__Problem to solve__
Rewrite the data starting with the line with "You are a computer-use agent. Image" and going on through the line with "click(861, 149)", replacing "Instruction" with "Command" and leaving everything else unchanged.

__Material shown__
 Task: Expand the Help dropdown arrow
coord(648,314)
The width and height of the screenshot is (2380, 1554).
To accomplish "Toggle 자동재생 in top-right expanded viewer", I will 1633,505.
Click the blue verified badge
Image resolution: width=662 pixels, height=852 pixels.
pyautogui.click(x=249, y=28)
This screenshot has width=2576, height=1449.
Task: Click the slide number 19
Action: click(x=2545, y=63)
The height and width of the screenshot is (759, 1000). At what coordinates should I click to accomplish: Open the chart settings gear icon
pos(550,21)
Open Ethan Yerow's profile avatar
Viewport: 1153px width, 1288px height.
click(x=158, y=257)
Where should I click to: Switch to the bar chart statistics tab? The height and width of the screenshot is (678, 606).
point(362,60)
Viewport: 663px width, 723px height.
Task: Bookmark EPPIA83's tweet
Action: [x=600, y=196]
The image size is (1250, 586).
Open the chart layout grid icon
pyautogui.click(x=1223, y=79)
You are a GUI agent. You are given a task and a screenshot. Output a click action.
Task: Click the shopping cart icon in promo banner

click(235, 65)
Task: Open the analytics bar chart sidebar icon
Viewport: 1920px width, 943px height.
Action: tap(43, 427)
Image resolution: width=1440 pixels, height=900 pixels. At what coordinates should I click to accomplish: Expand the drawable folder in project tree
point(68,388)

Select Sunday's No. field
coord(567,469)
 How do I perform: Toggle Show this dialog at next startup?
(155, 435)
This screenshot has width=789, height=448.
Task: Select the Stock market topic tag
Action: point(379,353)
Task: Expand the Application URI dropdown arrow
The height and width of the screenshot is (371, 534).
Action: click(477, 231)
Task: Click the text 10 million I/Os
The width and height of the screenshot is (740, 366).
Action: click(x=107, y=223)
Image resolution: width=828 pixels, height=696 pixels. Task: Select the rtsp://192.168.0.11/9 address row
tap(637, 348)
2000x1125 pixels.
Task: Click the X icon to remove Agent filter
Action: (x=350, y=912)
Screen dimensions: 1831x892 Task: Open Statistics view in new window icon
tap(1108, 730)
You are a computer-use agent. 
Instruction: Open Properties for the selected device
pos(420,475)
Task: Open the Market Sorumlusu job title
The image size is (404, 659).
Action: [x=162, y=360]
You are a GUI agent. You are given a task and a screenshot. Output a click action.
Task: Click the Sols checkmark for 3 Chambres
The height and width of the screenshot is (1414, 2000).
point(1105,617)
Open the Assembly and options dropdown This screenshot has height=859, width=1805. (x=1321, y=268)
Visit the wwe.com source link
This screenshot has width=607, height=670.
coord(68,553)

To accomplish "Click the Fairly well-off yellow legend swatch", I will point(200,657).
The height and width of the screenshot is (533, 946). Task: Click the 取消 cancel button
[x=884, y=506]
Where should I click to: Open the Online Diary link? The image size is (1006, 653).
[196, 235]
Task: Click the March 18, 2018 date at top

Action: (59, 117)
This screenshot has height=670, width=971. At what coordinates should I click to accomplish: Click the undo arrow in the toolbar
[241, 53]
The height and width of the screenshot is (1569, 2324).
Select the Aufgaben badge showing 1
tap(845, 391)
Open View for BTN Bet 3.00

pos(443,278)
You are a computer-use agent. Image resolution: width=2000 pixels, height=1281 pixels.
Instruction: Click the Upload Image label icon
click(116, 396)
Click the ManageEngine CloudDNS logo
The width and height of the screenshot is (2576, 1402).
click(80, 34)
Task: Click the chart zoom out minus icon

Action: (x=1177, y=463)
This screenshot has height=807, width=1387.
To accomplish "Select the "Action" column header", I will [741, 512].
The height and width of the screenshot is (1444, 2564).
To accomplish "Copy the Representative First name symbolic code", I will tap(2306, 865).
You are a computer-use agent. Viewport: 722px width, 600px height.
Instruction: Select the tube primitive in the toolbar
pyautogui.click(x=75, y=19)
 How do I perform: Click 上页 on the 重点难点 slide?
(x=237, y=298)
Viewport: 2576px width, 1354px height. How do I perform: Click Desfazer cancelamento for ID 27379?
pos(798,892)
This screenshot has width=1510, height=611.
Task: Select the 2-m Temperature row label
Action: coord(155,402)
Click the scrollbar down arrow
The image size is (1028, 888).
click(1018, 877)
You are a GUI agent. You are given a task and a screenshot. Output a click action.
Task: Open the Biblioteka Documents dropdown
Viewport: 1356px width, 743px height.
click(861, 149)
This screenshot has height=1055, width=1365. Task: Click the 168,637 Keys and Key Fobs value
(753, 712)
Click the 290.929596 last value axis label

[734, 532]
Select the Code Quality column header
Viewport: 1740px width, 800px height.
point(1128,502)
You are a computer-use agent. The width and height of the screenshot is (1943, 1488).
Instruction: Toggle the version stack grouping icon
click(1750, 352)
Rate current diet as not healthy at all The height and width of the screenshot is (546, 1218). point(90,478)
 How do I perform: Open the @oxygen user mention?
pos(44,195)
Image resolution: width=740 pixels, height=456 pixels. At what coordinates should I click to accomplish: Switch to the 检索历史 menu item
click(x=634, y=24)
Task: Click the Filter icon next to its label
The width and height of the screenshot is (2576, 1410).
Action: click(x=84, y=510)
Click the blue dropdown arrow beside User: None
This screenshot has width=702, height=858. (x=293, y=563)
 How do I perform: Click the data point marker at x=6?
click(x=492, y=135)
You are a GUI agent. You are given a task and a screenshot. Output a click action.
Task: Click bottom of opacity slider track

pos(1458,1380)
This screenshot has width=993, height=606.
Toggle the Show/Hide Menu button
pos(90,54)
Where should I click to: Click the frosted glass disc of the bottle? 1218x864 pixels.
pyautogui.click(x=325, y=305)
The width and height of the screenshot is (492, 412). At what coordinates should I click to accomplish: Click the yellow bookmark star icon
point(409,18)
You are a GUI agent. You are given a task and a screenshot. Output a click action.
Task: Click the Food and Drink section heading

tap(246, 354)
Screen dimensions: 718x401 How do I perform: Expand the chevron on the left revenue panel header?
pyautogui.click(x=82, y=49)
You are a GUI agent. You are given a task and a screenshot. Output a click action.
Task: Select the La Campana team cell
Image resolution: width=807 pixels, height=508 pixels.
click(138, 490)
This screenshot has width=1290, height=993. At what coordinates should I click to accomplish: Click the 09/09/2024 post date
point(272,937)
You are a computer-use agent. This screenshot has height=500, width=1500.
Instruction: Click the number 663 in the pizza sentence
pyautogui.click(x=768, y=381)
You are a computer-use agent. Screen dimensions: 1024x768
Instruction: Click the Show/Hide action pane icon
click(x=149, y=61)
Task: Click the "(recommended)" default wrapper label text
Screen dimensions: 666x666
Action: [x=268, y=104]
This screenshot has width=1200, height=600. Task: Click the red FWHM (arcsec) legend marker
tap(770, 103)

__Solution to the problem__
You are a computer-use agent. Image resolution: width=2000 pixels, height=1281 pixels.
Command: Click the Upload Image label icon
click(116, 396)
Click the ManageEngine CloudDNS logo
The width and height of the screenshot is (2576, 1402).
click(80, 34)
Task: Click the chart zoom out minus icon

Action: (x=1177, y=463)
This screenshot has height=807, width=1387.
To accomplish "Select the "Action" column header", I will [741, 512].
The height and width of the screenshot is (1444, 2564).
To accomplish "Copy the Representative First name symbolic code", I will tap(2306, 865).
You are a computer-use agent. Viewport: 722px width, 600px height.
Command: Select the tube primitive in the toolbar
pyautogui.click(x=75, y=19)
 How do I perform: Click 上页 on the 重点难点 slide?
(x=237, y=298)
Viewport: 2576px width, 1354px height. How do I perform: Click Desfazer cancelamento for ID 27379?
pos(798,892)
This screenshot has width=1510, height=611.
Task: Select the 2-m Temperature row label
Action: coord(155,402)
Click the scrollbar down arrow
The image size is (1028, 888).
click(1018, 877)
You are a GUI agent. You are given a task and a screenshot. Output a click action.
Task: Open the Biblioteka Documents dropdown
Viewport: 1356px width, 743px height.
click(861, 149)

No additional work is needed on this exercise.